* [Task description] Given the entries below, would you transcribe exactly the lines starting at the one with "Task: Select the text 'The Tester Family'" and ending at the one with "Task: Click blue MR-120 in the diagram title", both kept, pictures omitted, nothing extra?

(Task input begins)

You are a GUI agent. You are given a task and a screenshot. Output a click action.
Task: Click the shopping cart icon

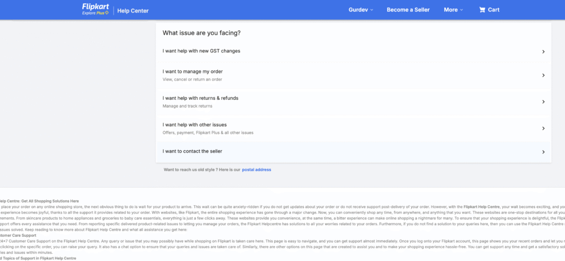tap(482, 10)
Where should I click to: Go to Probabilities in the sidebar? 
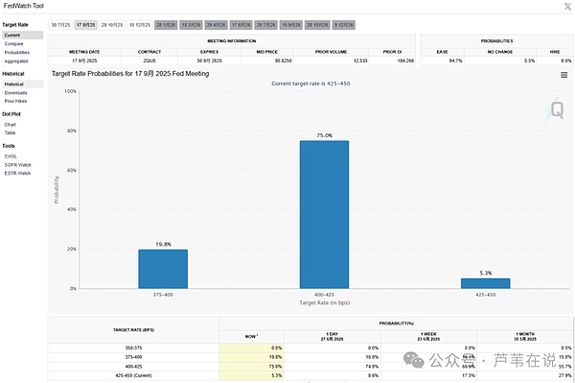point(17,53)
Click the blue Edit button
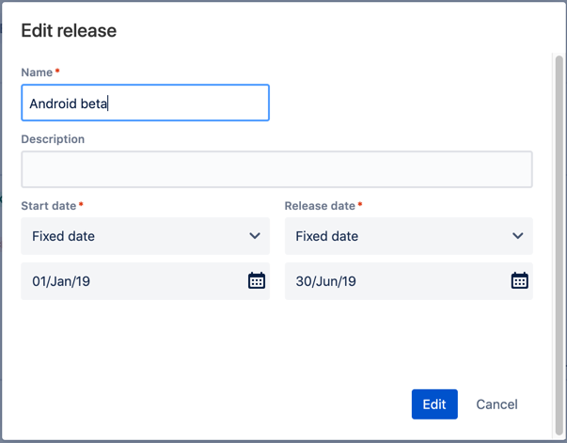Image resolution: width=567 pixels, height=443 pixels. point(434,404)
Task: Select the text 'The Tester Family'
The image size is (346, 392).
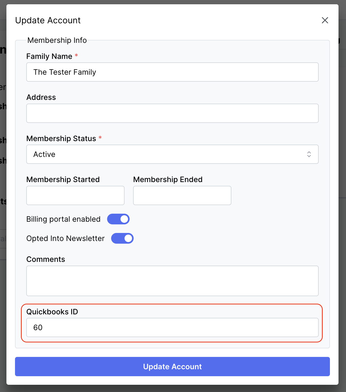Action: (65, 72)
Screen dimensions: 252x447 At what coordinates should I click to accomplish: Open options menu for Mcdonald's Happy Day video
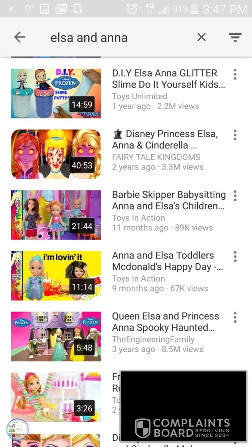click(x=235, y=257)
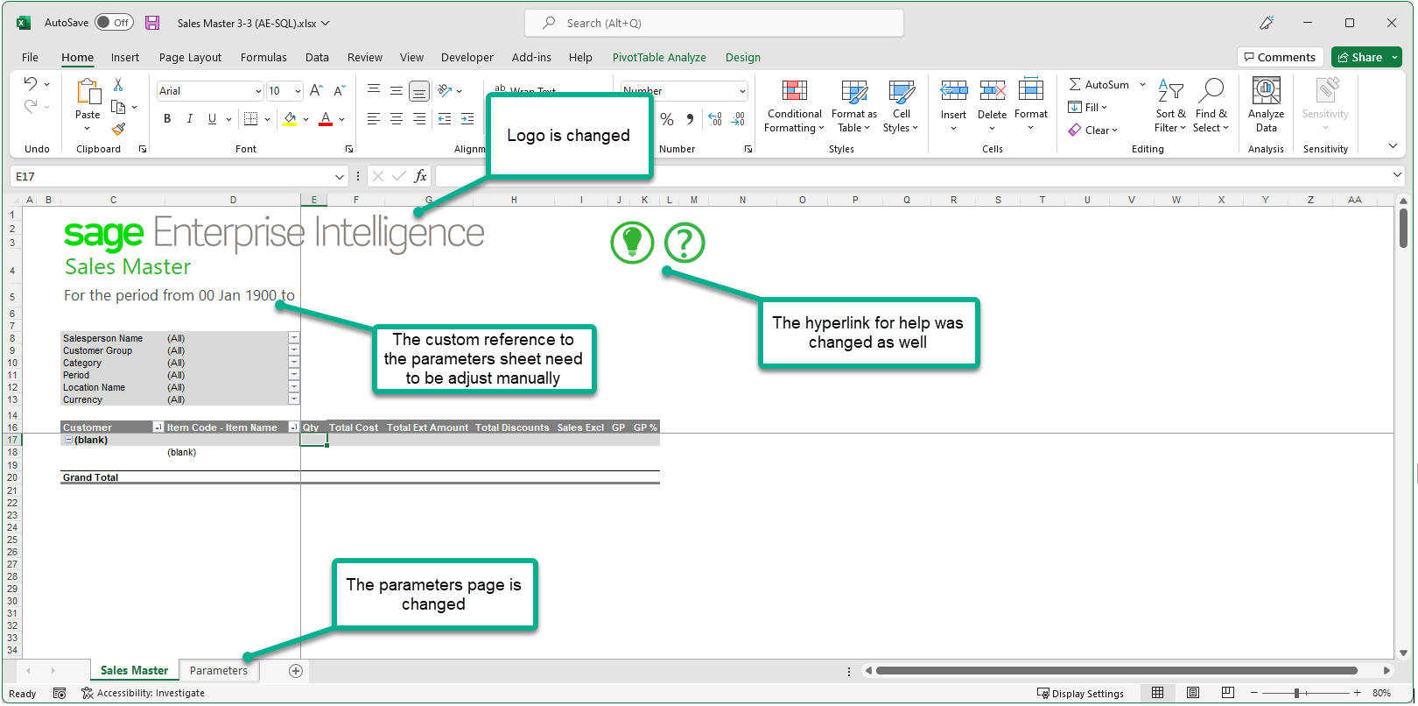This screenshot has width=1418, height=706.
Task: Select the Format Painter brush icon
Action: (118, 130)
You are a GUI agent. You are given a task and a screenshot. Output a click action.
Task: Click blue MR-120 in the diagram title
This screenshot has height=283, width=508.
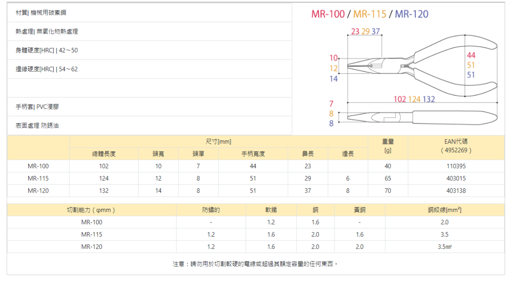[x=411, y=14]
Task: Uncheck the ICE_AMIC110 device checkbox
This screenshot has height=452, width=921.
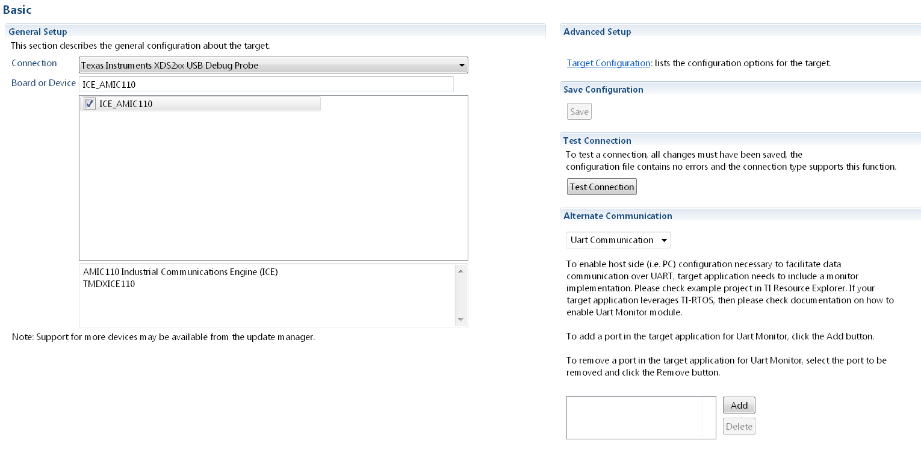Action: (x=90, y=104)
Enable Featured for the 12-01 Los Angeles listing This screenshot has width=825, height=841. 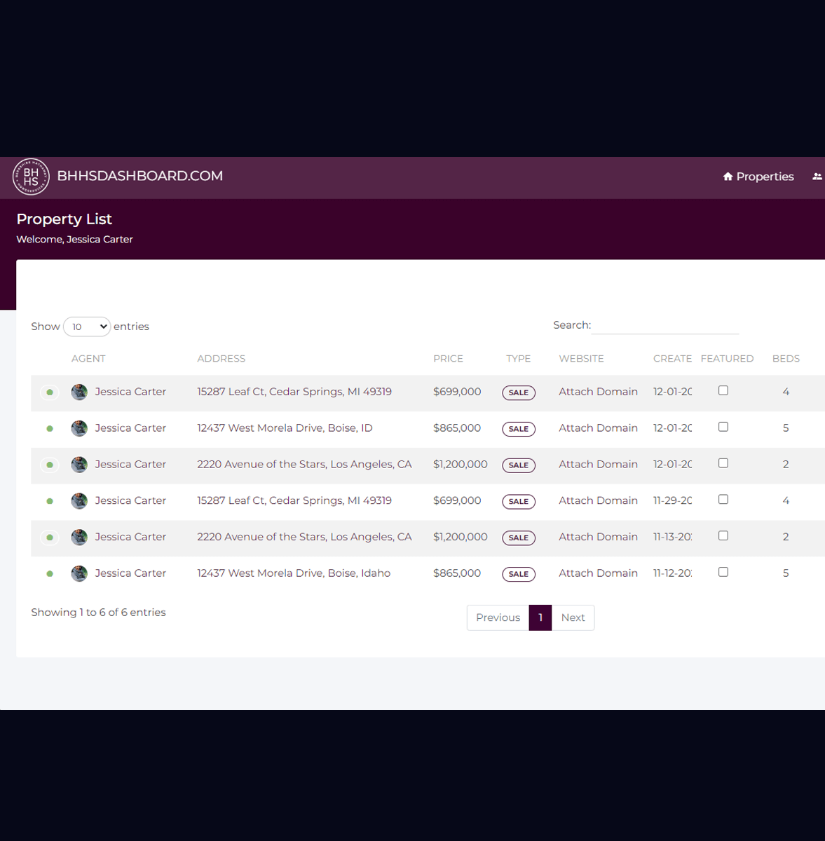pos(723,463)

(Task input ends)

* [Exercise answer]
Task: Select the text 'The Tester Family'
The image size is (346, 392).
Action: (65, 72)
Screen dimensions: 252x447 At what coordinates should I click to accomplish: Open options menu for Mcdonald's Happy Day video
click(x=235, y=257)
This screenshot has width=1418, height=706.
Task: Select the Format Painter brush icon
Action: (118, 130)
You are a GUI agent. You are given a task and a screenshot. Output a click action.
Task: Click blue MR-120 in the diagram title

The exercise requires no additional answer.